The Extensible Markup Language, or XML for short, is a new technology for Web applications that has the official recommendation of the World Wide Web Consortium (W3C). XML is a descendant of the Standard Generalized Markup Language (SGML), a markup standard created by former IBMer Dr. Charles Goldfarb, that lets you create your own tags.
When people first hear about XML, they often ask why we need another markup language. Everybody's browser supports HTML today, so why create more tags? Given that lots of HTML tags haven't been implemented the same way by the big browser vendors, why let anybody and everybody create their own tags?

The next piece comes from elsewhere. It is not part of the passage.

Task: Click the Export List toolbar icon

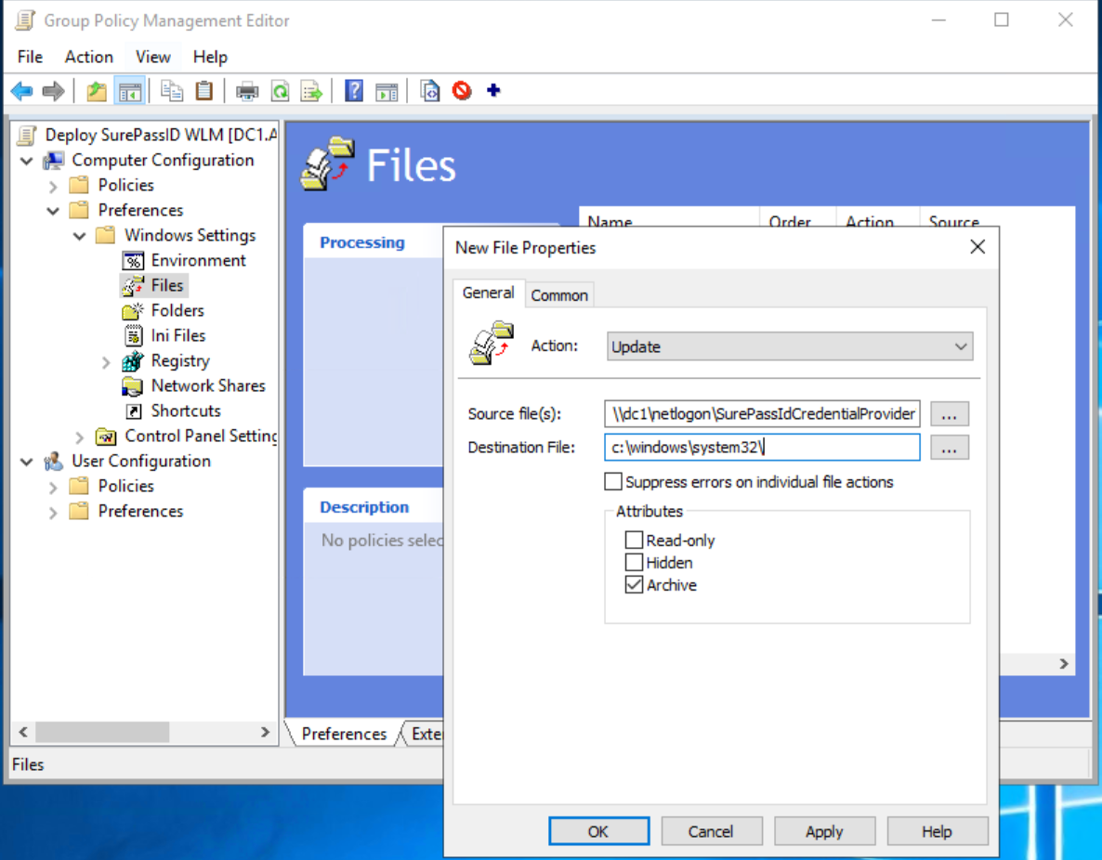Action: 311,90
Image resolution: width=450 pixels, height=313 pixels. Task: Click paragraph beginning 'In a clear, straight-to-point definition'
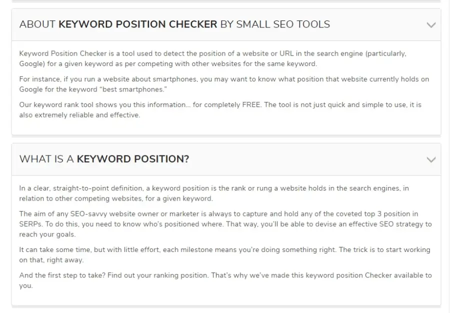pyautogui.click(x=214, y=194)
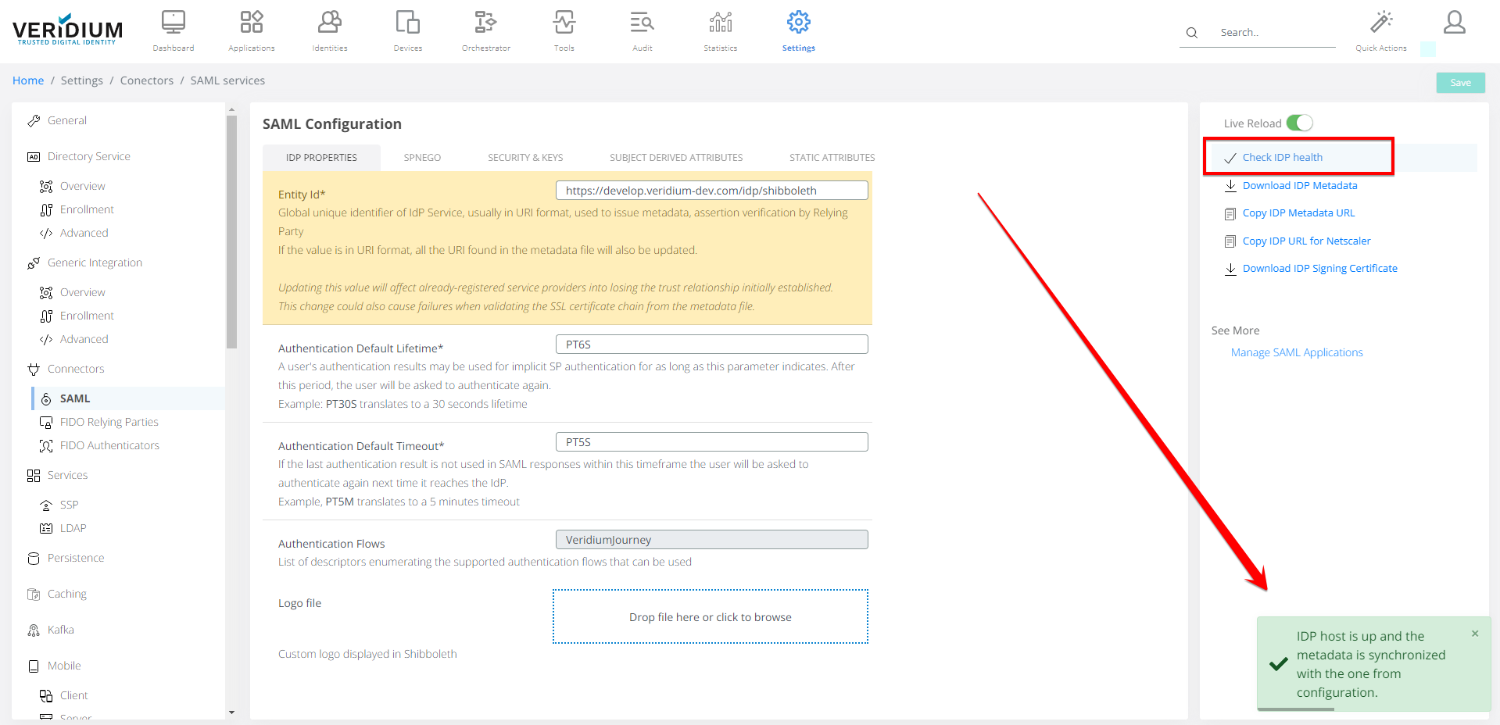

The answer to these questions is that HTML and XML serve different functions: HTML tags describe how to render things on the screen, while XML tags describe what things are. Put another way, HTML tags are designed for the interaction between humans and computers; XML tags are designed for the interaction between two computers.
To see this difference, look at the HTML and XML versions of a short document. Listing 1 shows the HTML version.
Listing 1. The HTML version of an address
<p><b>Mrs. Mary McGoon</b> <br> 1401 Main Street <br> Anytown, NC 34829</p>
When this document is rendered in a browser, it looks something like this:
Mrs. Mary McGoon
1401 Main Street
Anytown, NC 34829
Anyone familiar with postal addresses in the United States will recognize this document as someone's address. Even if you're from another country where postal codes and other conventions are different, you can still surmise that this is someone's address. Imagine writing code to interpret this document, however. To extract the zip code from this address, our algorithm might look like this: Given a <p> tag that contains two <br> tags, take the text of the second <br> tag. In that text, everything up to the comma is the name of the city, the two-character token following the comma is the name of the state, and the final token is the zip code.
While this algorithm would work for our sample HTML document, it's easy to think of a perfectly valid address that breaks our algorithm. We've also completely sidestepped the issue of distinguishing a <p> tag that contains an address from any other <p> tag. While the address formats beautifully in a browser, our HTML markup isn't nearly as well suited for use by another program.
Now let's take a look at an XML version of the same document in Listing 2.
Listing 2. The XML version of the same address
<?xml version="1.0"?> <address> <name> <title>Mrs. </title> <first-name>Mary</first-name> <last-name>McGoon</last-name> </name> <street>1401 Main Street</street> <city>Anytown</city> <state>NC</state> <zipcode>34829</zipcode> </address>
As with our HTML document, anyone familiar with U.S. postal addresses will recognize this document as an address. More importantly, a computer can recognize the parts of this address as well. Here's a much more robust algorithm for finding the zip code in our XML document:
The zip code is the text of the <zipcode> tag.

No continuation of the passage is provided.